Task objective:
A word-for-word transcript of the closing lines is required: from the one with "Tags (199, 2435)" through the final line of the data.

Data for this exercise:

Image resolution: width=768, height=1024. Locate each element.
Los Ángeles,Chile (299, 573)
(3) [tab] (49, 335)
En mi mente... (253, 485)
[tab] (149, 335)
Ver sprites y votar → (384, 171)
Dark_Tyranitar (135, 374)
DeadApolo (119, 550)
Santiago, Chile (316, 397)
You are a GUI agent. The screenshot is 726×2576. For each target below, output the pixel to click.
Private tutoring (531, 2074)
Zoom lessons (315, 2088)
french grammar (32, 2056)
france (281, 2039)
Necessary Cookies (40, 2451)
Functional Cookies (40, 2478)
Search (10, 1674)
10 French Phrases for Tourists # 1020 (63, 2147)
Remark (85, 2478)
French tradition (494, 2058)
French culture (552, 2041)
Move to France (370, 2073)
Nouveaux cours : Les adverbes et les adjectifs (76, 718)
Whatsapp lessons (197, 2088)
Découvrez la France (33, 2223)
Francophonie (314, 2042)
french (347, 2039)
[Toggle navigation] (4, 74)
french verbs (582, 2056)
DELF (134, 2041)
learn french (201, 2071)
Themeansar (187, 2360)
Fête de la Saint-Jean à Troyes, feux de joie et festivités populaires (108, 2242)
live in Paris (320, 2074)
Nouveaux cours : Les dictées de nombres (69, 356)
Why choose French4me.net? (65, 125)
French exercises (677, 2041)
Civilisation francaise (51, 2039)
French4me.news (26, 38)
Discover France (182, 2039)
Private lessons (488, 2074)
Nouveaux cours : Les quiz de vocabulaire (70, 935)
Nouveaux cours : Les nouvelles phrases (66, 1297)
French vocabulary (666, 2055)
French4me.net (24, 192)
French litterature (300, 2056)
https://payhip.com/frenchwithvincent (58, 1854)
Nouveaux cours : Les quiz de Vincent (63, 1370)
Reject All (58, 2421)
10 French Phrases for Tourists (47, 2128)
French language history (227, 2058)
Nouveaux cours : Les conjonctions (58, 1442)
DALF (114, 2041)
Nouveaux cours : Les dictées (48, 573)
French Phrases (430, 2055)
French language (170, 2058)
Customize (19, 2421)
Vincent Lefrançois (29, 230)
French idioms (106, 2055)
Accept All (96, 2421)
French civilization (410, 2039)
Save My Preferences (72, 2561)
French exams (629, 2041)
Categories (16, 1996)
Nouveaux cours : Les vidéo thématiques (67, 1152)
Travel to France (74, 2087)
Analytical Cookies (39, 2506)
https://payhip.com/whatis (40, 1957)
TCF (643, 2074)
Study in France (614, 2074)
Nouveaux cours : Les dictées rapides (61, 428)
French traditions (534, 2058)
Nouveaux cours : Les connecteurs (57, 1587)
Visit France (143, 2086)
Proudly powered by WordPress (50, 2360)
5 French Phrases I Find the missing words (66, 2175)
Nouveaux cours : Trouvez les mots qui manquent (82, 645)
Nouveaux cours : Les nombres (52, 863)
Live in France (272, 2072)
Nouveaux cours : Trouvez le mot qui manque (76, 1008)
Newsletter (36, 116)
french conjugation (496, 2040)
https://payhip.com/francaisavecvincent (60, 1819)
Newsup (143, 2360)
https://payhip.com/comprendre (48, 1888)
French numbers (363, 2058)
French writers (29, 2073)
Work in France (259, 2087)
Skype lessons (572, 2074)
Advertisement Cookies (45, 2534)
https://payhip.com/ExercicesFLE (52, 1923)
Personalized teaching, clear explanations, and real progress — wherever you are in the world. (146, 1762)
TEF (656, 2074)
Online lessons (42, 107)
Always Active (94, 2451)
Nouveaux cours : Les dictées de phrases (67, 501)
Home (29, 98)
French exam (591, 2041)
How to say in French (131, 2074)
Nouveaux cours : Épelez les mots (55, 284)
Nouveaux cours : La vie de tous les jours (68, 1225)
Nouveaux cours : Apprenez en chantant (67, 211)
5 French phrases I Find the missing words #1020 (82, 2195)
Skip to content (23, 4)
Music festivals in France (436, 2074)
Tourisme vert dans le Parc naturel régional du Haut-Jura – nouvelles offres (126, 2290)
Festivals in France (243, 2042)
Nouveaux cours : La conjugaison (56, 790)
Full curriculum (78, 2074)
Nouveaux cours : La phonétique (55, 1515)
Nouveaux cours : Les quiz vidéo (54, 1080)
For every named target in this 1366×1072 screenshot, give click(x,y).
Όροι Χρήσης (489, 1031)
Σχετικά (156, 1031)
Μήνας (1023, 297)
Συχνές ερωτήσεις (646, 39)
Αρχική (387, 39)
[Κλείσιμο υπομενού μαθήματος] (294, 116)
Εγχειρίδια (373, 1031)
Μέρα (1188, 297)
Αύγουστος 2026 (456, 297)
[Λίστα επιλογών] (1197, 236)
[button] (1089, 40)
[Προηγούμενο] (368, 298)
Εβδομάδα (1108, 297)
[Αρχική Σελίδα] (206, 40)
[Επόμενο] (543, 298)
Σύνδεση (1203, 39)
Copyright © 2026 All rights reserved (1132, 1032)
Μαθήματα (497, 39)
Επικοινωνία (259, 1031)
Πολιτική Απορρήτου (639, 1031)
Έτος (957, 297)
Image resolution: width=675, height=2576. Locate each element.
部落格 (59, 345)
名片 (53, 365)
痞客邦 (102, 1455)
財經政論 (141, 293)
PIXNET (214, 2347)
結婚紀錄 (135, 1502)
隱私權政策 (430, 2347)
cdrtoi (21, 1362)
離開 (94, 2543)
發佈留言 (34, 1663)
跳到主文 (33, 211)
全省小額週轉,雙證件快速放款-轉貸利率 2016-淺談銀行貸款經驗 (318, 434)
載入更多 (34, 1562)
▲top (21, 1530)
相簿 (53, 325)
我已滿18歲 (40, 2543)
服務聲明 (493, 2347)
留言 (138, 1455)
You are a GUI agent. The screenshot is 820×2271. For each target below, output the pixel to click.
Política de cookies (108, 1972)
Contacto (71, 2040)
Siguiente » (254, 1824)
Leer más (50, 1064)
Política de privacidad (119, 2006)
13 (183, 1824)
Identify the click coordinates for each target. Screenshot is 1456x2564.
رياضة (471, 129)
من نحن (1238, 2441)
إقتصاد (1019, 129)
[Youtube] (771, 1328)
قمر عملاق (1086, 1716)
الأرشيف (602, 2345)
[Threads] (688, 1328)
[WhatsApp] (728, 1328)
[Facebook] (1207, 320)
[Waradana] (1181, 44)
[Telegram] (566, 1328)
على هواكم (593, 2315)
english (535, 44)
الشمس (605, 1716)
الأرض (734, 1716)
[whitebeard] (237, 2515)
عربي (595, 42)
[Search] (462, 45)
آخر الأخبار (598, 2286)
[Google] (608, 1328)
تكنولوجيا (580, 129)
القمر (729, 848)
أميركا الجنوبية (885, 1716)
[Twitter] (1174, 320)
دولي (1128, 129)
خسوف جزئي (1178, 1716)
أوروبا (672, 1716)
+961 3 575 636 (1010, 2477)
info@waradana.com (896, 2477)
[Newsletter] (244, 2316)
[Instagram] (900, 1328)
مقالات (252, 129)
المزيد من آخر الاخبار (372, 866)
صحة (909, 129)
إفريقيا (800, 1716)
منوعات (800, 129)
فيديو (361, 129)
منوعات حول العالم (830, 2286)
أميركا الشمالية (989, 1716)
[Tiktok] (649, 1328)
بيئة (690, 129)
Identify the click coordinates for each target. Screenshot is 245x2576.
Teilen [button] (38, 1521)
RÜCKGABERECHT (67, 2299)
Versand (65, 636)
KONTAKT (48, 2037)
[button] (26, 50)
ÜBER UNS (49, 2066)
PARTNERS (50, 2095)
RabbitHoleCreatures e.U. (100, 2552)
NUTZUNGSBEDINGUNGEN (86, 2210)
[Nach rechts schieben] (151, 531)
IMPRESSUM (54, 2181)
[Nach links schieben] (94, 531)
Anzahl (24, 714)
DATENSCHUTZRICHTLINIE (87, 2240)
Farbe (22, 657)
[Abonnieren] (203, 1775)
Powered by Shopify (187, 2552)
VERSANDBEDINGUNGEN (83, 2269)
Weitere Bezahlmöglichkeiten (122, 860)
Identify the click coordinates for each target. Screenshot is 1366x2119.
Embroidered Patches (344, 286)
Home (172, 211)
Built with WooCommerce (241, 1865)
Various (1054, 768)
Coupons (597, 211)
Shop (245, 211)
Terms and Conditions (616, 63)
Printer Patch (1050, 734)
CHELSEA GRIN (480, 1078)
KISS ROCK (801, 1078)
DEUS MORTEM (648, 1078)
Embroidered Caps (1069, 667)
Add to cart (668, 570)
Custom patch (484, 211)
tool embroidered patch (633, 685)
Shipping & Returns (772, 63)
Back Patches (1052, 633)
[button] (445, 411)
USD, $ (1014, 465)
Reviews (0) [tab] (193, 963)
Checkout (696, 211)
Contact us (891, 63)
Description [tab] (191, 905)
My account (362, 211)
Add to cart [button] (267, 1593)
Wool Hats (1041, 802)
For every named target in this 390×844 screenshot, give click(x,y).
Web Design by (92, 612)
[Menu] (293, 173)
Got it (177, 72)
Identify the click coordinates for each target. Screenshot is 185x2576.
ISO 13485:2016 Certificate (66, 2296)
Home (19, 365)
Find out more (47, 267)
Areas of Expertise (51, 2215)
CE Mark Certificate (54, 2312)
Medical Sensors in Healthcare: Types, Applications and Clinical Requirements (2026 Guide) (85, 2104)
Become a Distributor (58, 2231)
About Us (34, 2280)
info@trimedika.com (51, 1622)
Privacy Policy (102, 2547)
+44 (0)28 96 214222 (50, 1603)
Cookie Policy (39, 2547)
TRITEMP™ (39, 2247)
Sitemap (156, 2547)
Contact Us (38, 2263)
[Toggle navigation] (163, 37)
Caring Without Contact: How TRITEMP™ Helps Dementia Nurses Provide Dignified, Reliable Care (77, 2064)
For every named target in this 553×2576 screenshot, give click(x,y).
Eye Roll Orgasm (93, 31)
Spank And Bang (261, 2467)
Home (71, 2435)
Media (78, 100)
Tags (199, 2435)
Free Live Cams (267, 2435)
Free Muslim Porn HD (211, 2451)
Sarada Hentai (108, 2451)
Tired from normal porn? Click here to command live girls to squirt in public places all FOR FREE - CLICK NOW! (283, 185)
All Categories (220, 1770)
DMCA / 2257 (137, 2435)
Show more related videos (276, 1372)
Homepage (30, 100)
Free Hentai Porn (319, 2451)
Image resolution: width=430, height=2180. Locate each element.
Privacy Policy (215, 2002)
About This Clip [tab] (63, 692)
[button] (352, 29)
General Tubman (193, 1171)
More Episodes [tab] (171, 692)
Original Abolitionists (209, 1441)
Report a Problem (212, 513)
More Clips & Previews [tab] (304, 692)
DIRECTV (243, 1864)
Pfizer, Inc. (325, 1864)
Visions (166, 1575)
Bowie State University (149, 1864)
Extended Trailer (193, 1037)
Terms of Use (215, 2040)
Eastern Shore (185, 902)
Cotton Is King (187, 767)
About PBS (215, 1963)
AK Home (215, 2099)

Answer space:
Tags (199, 2435)
Free Live Cams (267, 2435)
Free Muslim Porn HD (211, 2451)
Sarada Hentai (108, 2451)
Tired from normal porn? Click here to command live girls to squirt in public places all FOR FREE - CLICK NOW! (283, 185)
All Categories (220, 1770)
DMCA / 2257 (137, 2435)
Show more related videos (276, 1372)
Homepage (30, 100)
Free Hentai Porn (319, 2451)
Image resolution: width=430, height=2180. Locate each element.
Privacy Policy (215, 2002)
About This Clip [tab] (63, 692)
[button] (352, 29)
General Tubman (193, 1171)
More Episodes [tab] (171, 692)
Original Abolitionists (209, 1441)
Report a Problem (212, 513)
More Clips & Previews [tab] (304, 692)
DIRECTV (243, 1864)
Pfizer, Inc. (325, 1864)
Visions (166, 1575)
Bowie State University (149, 1864)
Extended Trailer (193, 1037)
Terms of Use (215, 2040)
Eastern Shore (185, 902)
Cotton Is King (187, 767)
About PBS (215, 1963)
AK Home (215, 2099)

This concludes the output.